• [PROMPT]:
Transcribe, word for word, every line from the one containing "At what coordinates should I click to accomplish: Click" through the final line of the records, and omit the pictures.

• [ENTRIES SHOWN]:
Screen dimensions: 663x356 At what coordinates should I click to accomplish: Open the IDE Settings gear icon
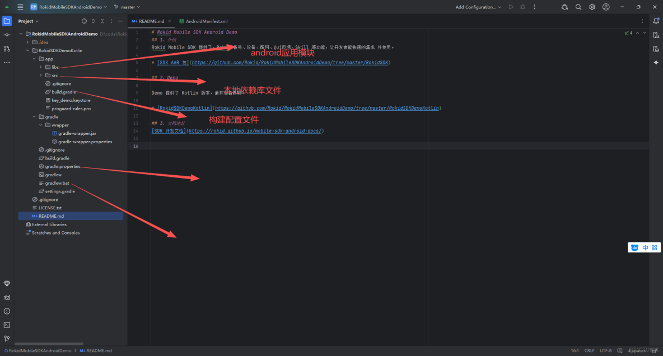point(592,7)
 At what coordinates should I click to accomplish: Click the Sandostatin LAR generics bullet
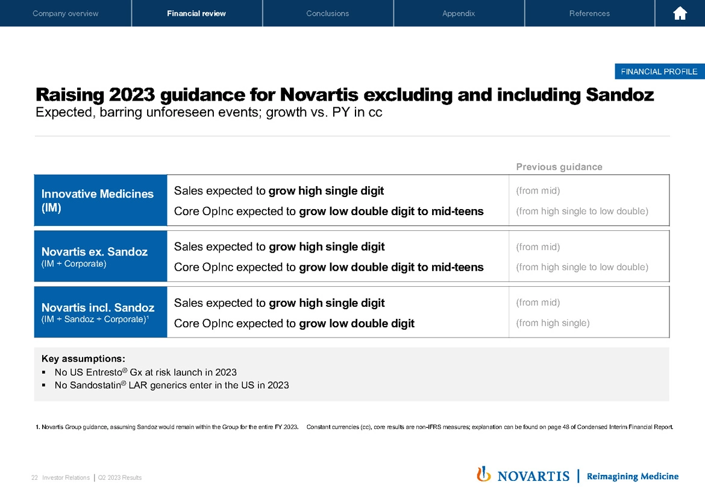(x=171, y=385)
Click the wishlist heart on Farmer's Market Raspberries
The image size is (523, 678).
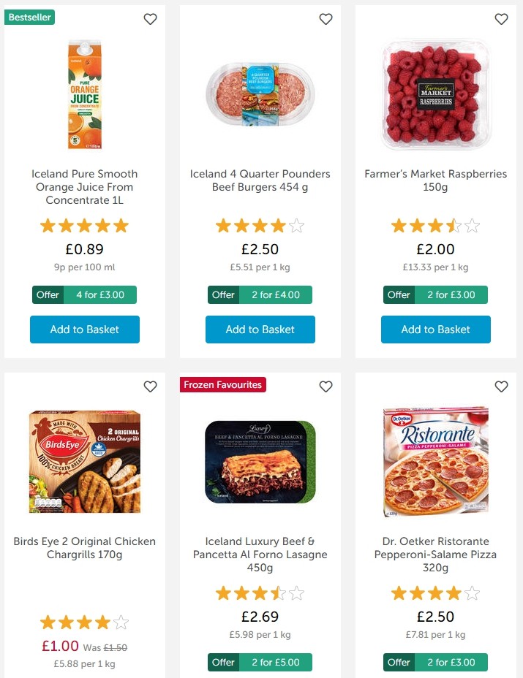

• [EXPECTED ANSWER]:
 At what coordinates should I click to accomplish: Click the Sandostatin LAR generics bullet
(x=171, y=385)
Click the wishlist heart on Farmer's Market Raspberries
The image size is (523, 678).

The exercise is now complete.